だが、終電も行ってしまった真夜中に、テレビ局のある通りで、仕事帰りの車を拾うこちらにも責任はある。
そう言えば、先月もタクシーで勘違いされたっけ。アベノミクスがどうのと、ひとしきり世間話を弾ませた後になって「お客さん、アニメの声優さんでしょう?」と振られたのである。
確かその時も、車を拾ったのは録音スタジオの玄関前。そんな場所で乗るからには、ひょっとしたら芸能関係者?と推測されても、文句はいえない。
しかし、運転手さんは乗客の素性を見抜くプロではないか。紛れもなく、わたしの言葉にはネイティブ福島人のアクセントが残っている。そんなわたしに、声優ですか?と聞くなんて、ひょっとして、焼きが回っているのではなかろうか。
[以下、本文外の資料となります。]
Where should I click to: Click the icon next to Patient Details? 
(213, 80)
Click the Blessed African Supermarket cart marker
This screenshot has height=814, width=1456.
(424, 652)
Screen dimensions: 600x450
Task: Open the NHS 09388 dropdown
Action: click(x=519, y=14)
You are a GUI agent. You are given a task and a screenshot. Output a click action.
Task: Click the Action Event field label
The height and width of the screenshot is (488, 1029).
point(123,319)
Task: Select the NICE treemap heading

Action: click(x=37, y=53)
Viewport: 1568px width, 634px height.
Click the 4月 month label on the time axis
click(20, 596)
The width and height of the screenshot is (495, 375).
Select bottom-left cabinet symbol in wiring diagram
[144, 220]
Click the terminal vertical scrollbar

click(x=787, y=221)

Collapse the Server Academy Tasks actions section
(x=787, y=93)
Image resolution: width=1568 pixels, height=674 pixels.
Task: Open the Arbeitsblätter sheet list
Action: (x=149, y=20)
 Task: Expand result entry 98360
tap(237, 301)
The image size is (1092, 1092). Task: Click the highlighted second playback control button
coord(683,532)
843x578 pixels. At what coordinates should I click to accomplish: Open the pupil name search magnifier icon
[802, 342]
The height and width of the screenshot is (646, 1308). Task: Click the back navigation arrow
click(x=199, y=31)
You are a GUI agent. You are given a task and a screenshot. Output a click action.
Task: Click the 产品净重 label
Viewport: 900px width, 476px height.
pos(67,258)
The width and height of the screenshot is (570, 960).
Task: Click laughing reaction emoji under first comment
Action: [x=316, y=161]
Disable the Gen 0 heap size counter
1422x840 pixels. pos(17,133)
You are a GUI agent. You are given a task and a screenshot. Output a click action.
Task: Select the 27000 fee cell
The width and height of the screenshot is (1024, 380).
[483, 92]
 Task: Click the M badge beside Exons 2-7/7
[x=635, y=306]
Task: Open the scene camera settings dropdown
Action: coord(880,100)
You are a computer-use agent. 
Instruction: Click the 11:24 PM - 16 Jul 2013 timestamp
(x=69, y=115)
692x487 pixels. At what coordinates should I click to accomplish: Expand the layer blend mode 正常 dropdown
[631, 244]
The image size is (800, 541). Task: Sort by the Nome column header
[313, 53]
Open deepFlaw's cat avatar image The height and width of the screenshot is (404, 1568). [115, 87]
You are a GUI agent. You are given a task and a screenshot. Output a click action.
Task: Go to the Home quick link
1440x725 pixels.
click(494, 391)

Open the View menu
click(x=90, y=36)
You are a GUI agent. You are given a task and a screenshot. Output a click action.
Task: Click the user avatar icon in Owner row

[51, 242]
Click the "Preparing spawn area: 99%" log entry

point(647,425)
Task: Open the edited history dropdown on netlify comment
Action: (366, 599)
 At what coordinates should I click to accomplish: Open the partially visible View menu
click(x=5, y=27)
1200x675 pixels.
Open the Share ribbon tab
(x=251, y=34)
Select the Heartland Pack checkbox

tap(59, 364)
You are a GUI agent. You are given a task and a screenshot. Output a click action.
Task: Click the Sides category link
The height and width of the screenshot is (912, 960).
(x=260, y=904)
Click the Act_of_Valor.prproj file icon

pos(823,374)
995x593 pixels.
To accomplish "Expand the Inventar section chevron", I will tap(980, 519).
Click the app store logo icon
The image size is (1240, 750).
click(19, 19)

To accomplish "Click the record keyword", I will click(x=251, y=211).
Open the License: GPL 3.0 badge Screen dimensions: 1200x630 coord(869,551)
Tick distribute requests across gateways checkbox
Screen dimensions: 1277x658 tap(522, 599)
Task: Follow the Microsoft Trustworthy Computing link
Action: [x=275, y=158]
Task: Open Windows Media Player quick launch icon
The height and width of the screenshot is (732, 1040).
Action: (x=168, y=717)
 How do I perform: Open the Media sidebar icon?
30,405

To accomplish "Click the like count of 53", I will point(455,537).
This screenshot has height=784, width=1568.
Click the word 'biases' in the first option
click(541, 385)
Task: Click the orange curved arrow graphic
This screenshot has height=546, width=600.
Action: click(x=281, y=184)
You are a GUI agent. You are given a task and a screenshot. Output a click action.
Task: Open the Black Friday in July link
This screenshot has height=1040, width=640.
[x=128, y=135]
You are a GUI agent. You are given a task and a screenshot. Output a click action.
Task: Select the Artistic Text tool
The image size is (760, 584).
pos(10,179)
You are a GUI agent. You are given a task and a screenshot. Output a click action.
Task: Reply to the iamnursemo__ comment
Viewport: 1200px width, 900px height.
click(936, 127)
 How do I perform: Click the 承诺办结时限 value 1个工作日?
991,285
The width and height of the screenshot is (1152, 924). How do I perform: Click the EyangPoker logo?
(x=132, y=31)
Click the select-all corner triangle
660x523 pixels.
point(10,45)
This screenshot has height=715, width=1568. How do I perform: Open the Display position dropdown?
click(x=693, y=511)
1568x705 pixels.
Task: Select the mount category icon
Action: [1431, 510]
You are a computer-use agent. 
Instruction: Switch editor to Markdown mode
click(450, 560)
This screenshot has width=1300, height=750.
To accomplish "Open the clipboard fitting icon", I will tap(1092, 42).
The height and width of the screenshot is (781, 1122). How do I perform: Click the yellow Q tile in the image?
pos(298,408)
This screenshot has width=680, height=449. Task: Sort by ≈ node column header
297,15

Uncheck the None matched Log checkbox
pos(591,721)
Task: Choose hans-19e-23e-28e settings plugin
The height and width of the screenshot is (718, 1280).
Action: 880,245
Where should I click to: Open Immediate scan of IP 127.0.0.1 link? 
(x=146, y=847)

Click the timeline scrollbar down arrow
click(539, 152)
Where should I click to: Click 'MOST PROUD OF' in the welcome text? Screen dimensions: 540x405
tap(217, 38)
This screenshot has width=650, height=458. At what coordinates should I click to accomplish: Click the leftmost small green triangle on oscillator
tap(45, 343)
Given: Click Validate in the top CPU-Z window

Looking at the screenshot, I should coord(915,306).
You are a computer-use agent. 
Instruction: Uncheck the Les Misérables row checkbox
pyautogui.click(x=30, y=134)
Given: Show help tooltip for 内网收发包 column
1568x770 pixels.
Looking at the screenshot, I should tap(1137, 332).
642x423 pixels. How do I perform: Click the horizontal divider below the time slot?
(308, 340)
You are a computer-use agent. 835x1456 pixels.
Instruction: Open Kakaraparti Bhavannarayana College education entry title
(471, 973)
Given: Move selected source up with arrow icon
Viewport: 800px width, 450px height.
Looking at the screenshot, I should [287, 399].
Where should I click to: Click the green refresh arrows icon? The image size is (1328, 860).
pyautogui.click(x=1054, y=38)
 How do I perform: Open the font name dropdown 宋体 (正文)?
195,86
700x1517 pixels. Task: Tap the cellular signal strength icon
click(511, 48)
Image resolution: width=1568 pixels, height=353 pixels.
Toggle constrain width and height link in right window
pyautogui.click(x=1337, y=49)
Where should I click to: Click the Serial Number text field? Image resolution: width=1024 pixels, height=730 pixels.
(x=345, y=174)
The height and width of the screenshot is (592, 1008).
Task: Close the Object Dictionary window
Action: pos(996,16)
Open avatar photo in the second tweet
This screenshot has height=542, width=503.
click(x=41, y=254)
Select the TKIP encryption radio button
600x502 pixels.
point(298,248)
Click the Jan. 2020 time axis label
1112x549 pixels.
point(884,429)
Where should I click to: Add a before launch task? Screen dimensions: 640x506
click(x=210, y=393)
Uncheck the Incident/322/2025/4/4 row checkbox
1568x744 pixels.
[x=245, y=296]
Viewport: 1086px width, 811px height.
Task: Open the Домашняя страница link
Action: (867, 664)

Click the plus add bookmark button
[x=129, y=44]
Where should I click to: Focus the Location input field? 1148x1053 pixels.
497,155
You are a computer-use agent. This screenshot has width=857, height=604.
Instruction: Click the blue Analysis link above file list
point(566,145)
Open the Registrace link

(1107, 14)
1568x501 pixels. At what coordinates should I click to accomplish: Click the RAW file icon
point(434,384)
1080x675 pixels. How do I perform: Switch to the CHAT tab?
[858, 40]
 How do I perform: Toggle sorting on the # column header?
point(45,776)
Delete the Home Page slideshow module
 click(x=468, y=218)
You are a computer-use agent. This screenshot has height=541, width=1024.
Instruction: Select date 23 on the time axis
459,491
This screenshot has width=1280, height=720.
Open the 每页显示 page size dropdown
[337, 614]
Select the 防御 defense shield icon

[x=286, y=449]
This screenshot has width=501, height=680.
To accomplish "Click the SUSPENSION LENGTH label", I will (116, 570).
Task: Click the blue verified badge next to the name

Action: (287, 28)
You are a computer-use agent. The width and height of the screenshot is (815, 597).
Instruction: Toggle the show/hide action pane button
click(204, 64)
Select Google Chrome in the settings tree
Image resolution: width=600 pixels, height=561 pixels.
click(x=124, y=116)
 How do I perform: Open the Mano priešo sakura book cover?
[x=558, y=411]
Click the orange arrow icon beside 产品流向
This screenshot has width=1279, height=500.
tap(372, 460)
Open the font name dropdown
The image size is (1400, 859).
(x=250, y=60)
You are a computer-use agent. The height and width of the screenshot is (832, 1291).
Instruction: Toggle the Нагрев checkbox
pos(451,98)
つらつら考えている内に、待てよ、彼はなぜ、ただの声優ではなく「アニメの」を付けたのだろうか?と、そんなことが気になり始めた。
どうして、アンジェリーナ・ジョリーやエマ・ワトソンの吹き替え役ではいけないのか。
思案しながら、ふいに、あ!と思った。
そうか。清水ミチコには悪いが、わたしたちには共有しているものがある。
どちらの顔もマンガ系。だから「アニメの」なのだろう。